Pura nostalgia

Enero 18, 2008 | Category: Curiosidades, Foto, Historia, Internet

alcazaba de almeria

La perspectiva de Almería, vista desde el hacho de la Alcazaba, es una de las más hermosas del mundo. Por tres pesetas, el visitante tiene derecho a recorrer los jardines desiertos, escalonados en terrazas, y puede sentarse a la sombra de un palisandro a contemplar un cielo azul, sin nubes. En el interior de recinto la calma es absoluta. El agua discurre sin ruido por los arcaduces y las abejas zumban, borrachas de sol. Las pencas de los nopales orillan el sendero que conduce a la torre del campanario. Un piquete de obreros retira escombros de una cisterna. El camino zigzaguea entre los chumbares y el forastero se detiene a admirar el mazo florido de una pita. Luego, cambiando de rumbo, prosigue su ascensión por el adarve, hasta la atalaya del torreón.

Juan Goytisolo

En el año 995 Abderramán III concede a Almería la categoría de medina. Es en ese momento cuando se comienza a construir la alcazaba. Se construye también la mezquita mayor y las murallas que rodean la ciudad. La alcazaba fue una fortaleza militar y al mismo tiempo sede del gobierno.
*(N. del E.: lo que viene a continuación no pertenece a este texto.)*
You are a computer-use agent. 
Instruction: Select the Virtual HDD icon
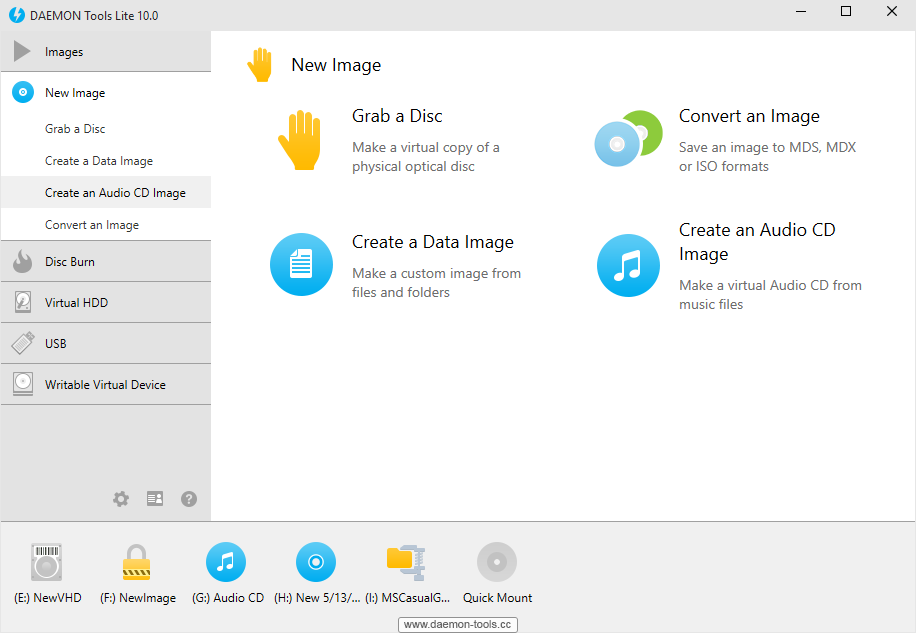tap(21, 302)
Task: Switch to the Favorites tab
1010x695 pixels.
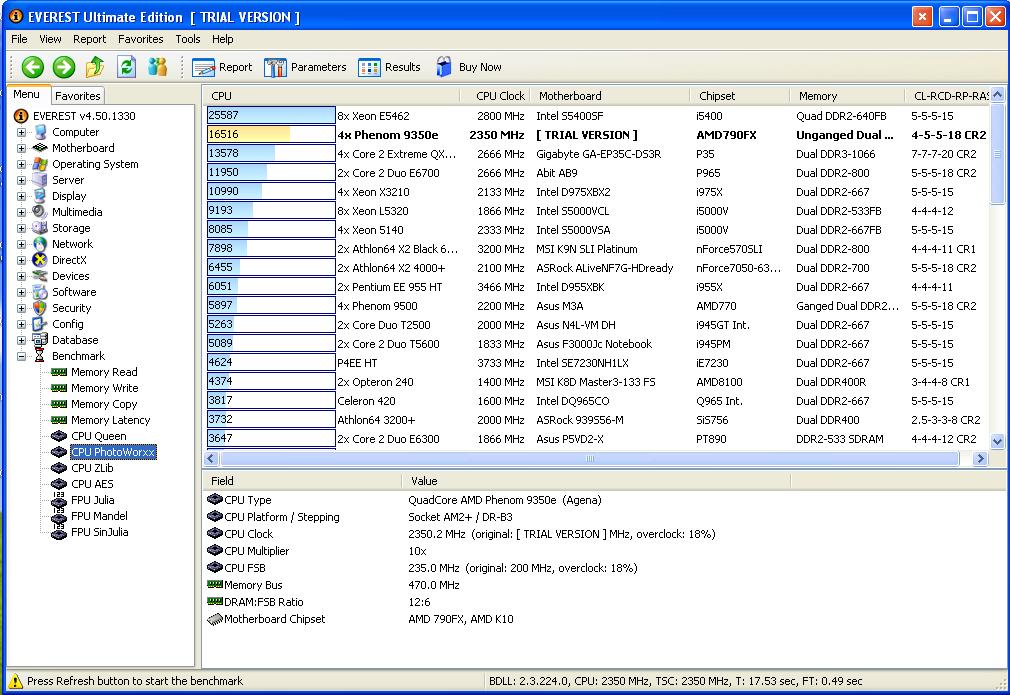Action: point(77,96)
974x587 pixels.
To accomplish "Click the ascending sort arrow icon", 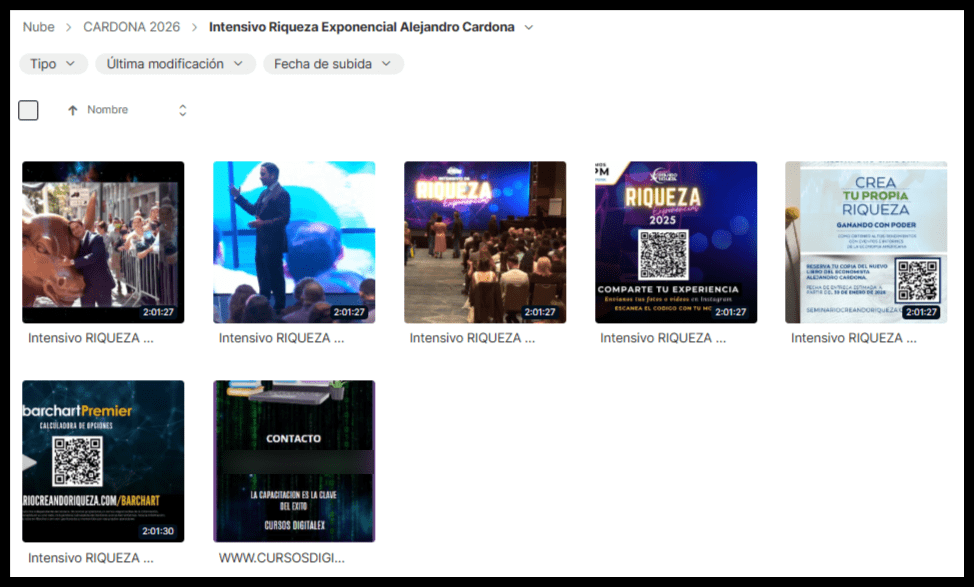I will click(x=73, y=110).
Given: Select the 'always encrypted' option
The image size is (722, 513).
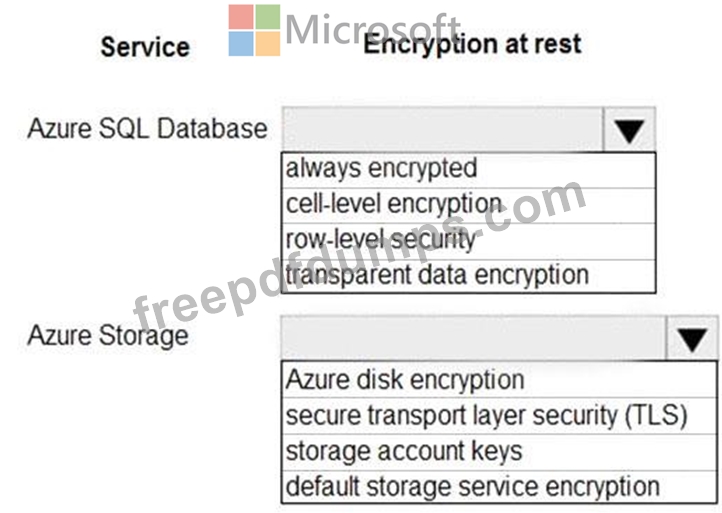Looking at the screenshot, I should pyautogui.click(x=468, y=169).
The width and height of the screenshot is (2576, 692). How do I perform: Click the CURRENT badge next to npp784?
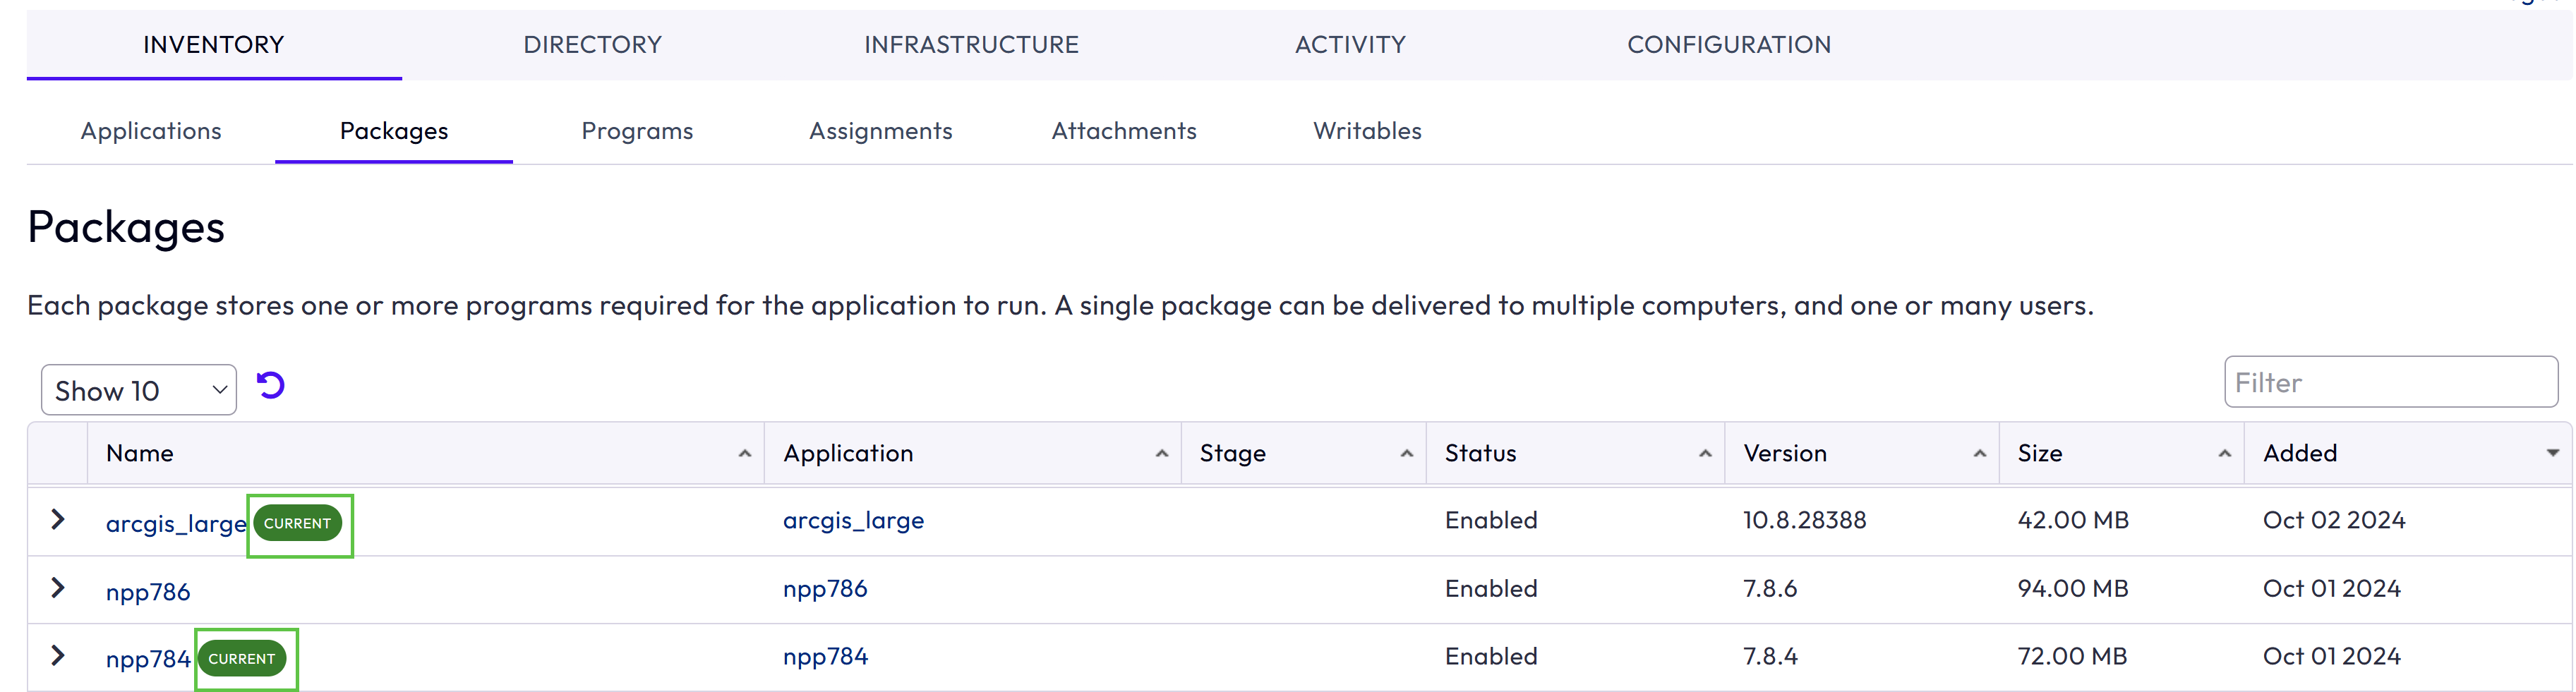pyautogui.click(x=242, y=659)
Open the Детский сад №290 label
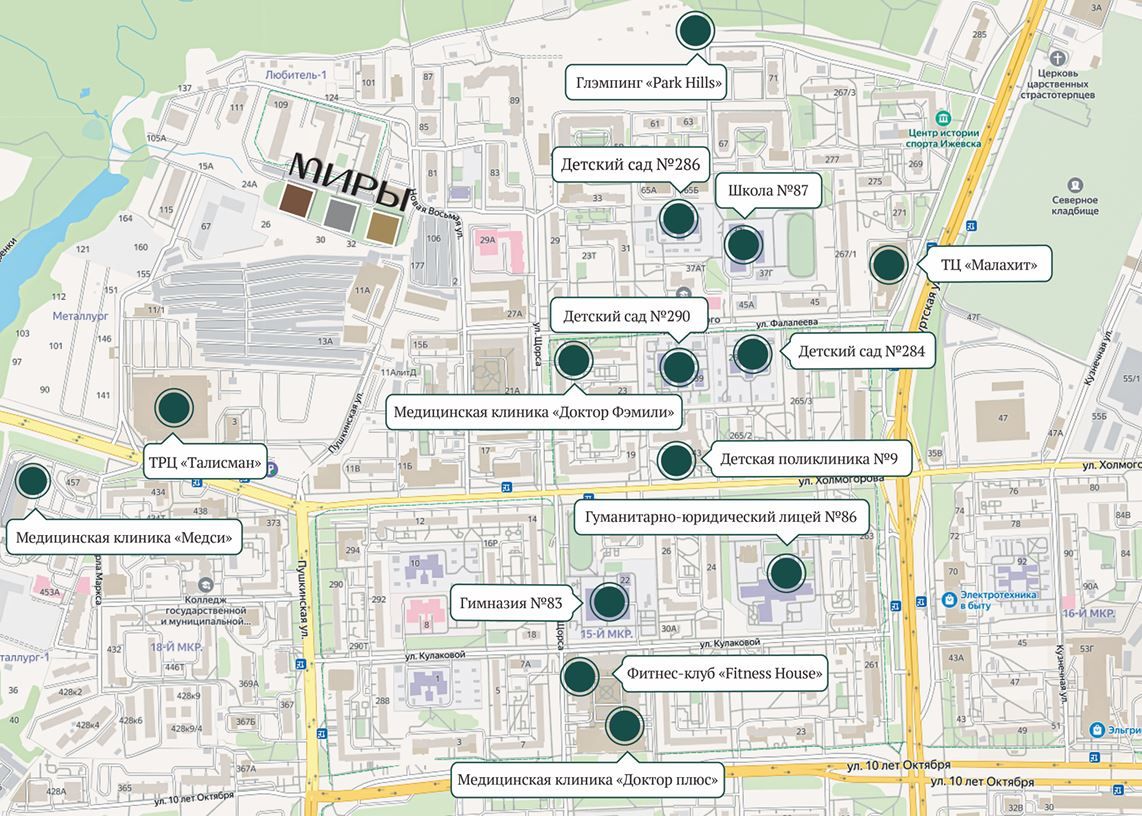Viewport: 1142px width, 816px height. tap(629, 316)
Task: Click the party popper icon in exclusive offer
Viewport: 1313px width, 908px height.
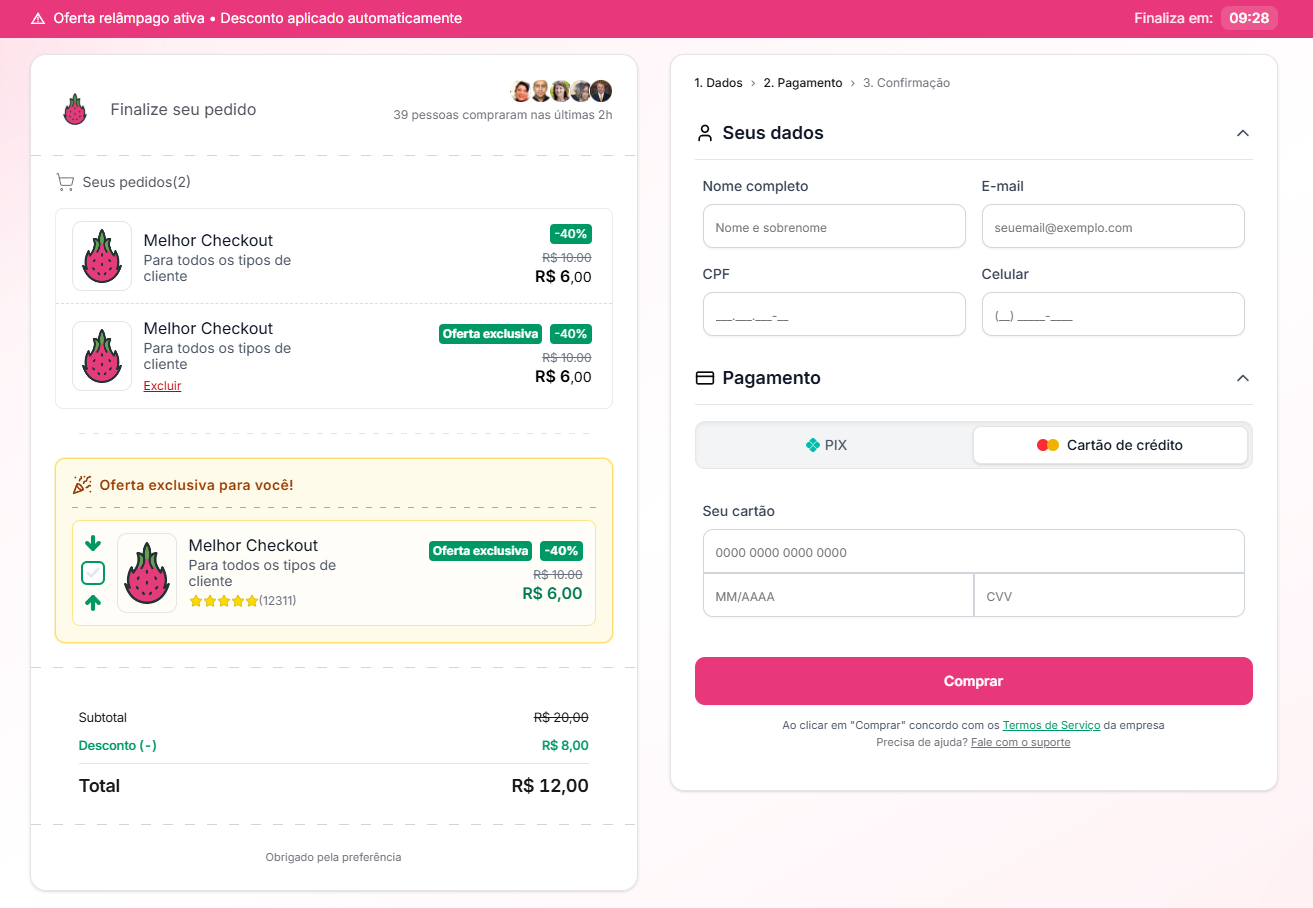Action: tap(82, 485)
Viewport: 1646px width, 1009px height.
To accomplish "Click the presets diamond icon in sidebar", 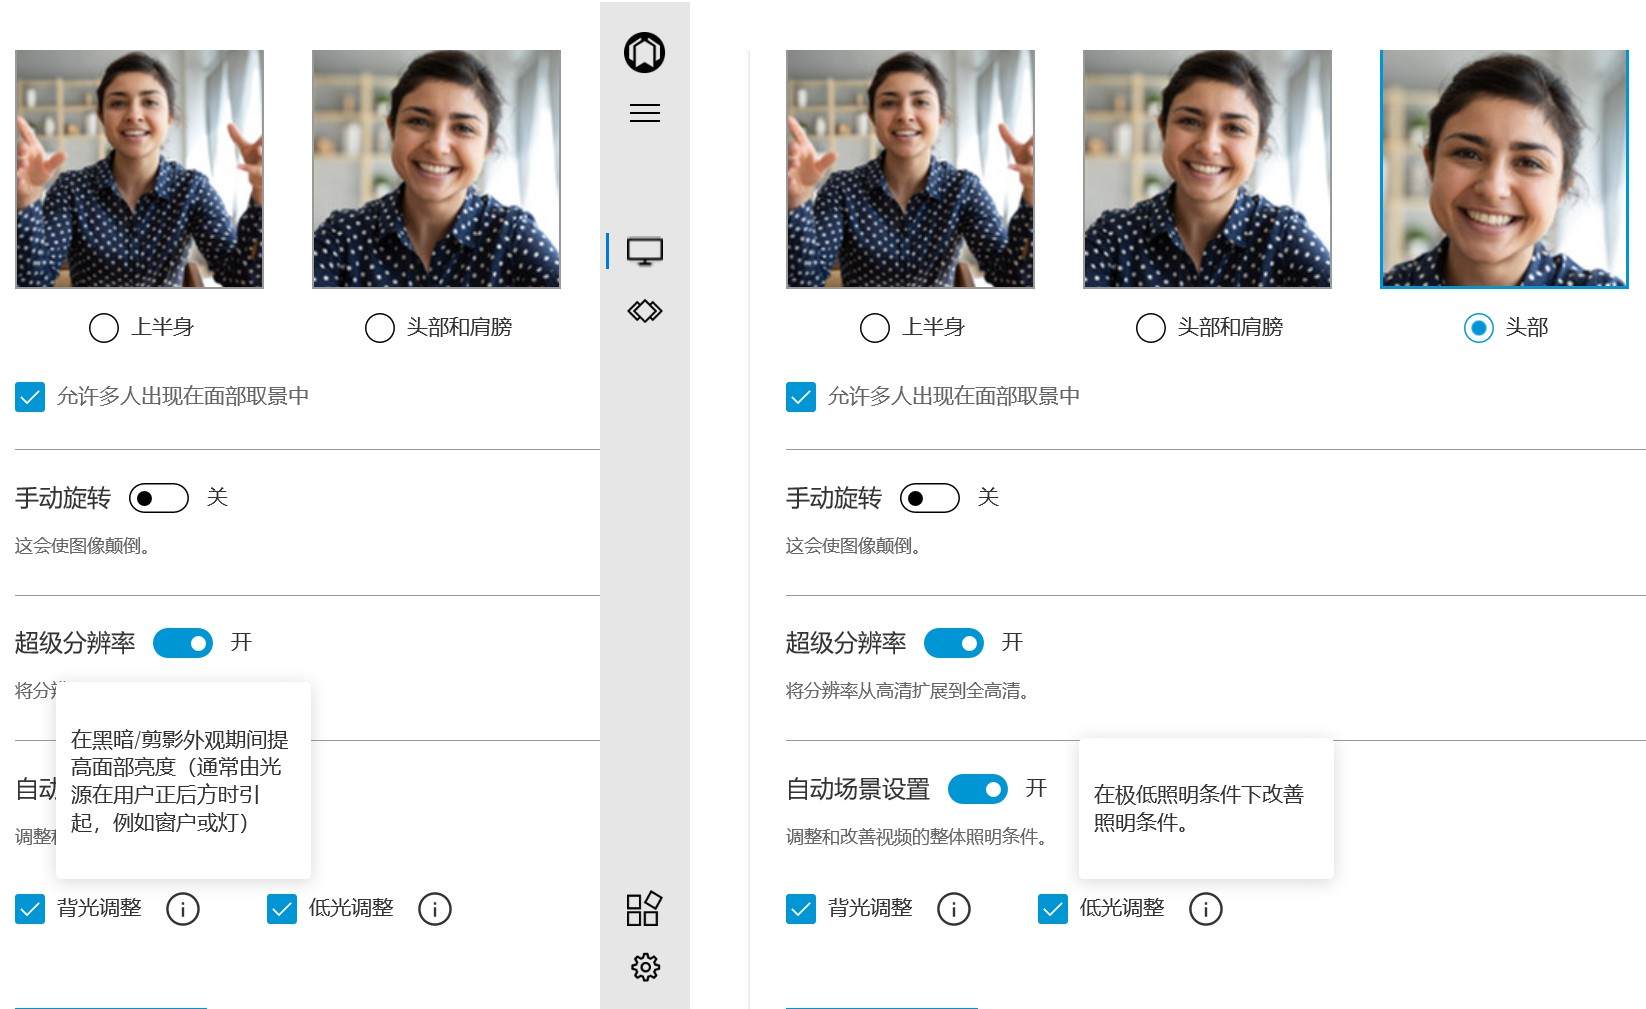I will (645, 311).
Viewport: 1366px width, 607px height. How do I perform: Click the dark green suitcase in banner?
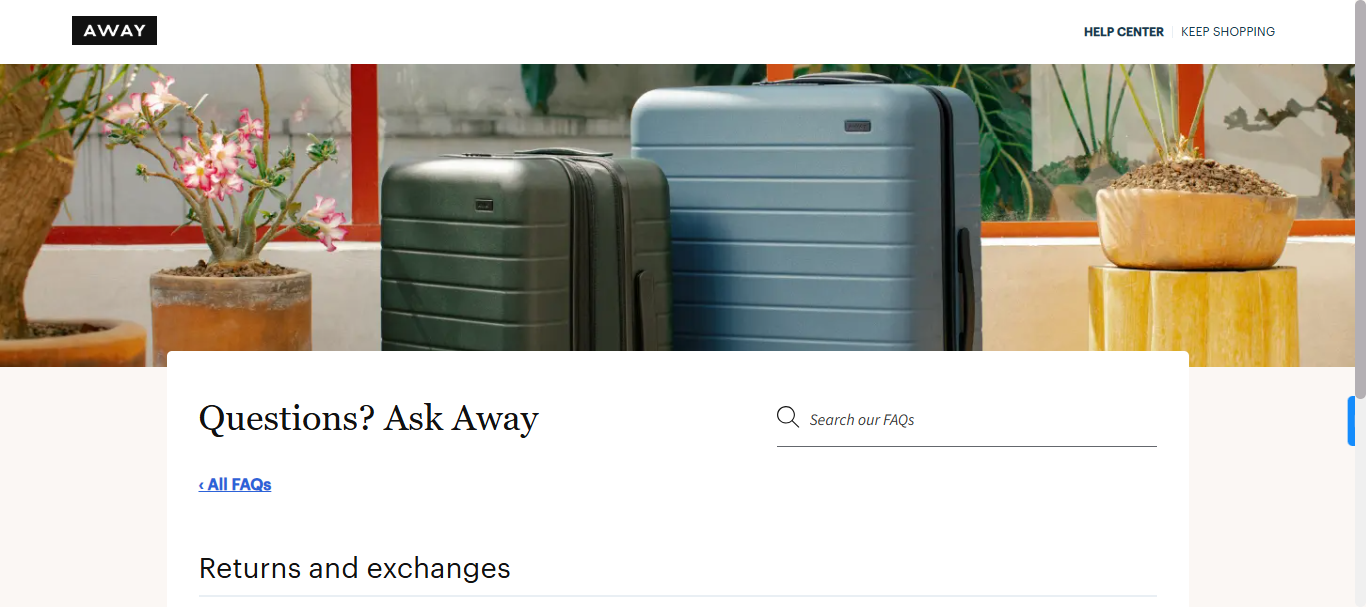click(x=525, y=251)
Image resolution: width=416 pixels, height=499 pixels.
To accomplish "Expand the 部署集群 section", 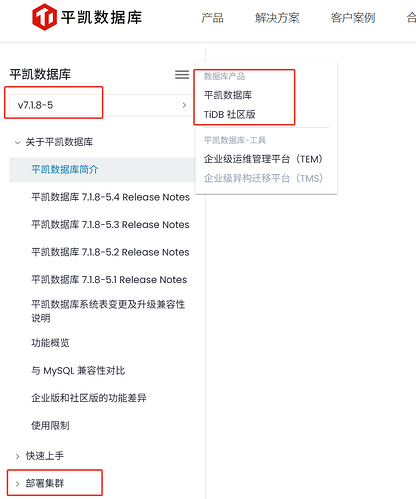I will tap(40, 483).
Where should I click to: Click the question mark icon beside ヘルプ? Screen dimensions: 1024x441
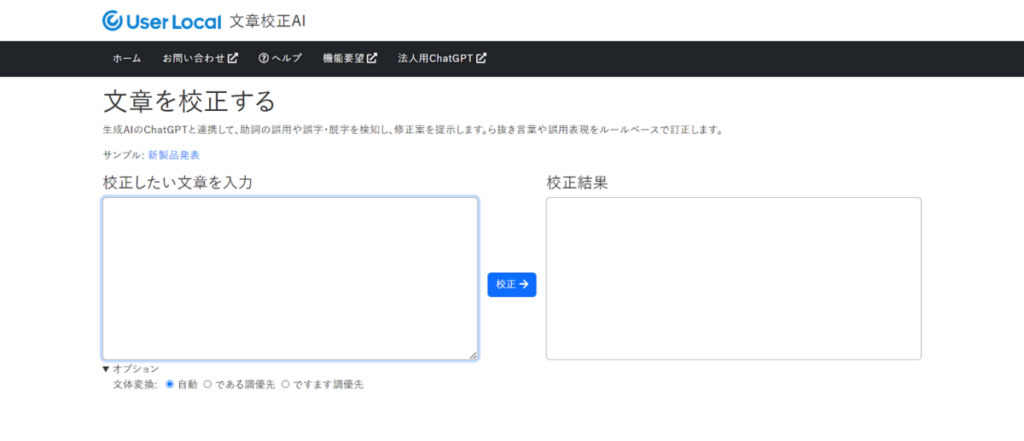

Desde este lugar se domina la ciudad y el mar.

Almería era una población total y radicalmente islámica. La Almería musulmana llegó a ser una ciudad grandiosa. Después de Córdoba, era la ciudad más influyente y próspera de la península y una de las más ricas de todo el orbe islámico. El almirante de la flota, que residía en Almería, era de facto el segundo poder en la España de la época y tenía a su disposición nada menos que 300 naves que fondeaban en el puerto, el más importante del califato. Ibn Maymun fue el más grande de estos almirantes de Almería, al que Almanzor envenenó, envidioso de su poder.

El Papa Eugenio III convocó una cruzada contra la ciudad. Cristianos del sur de Europa se reunieron para acabar con la cruel Almería, como la llamaban los juglares de la época. En el sur de Francia, los romances comparaban Almería con una “piscina” que lavaría los pecados de aquellos que se unieran a la cruzada. El conde Ramón Berenguer de Barcelona, Alfonso VII de Castilla, el rey García Ramírez IV de Navarra y Álava (nieto del Cid) o el gran duque Guillermo VI de Montpellier junto con genoveses y pisanos (que veían como una infranqueable competencia el emporio del puerto de la ciudad y que habían sufrido los ataques de su flota), se dieron cita ante las murallas de Almería.

One Comments

  1. Luis Rull
    on Enero 23rd, 2008
    1

    ¡Almería quién te viera y por tus calles paseara!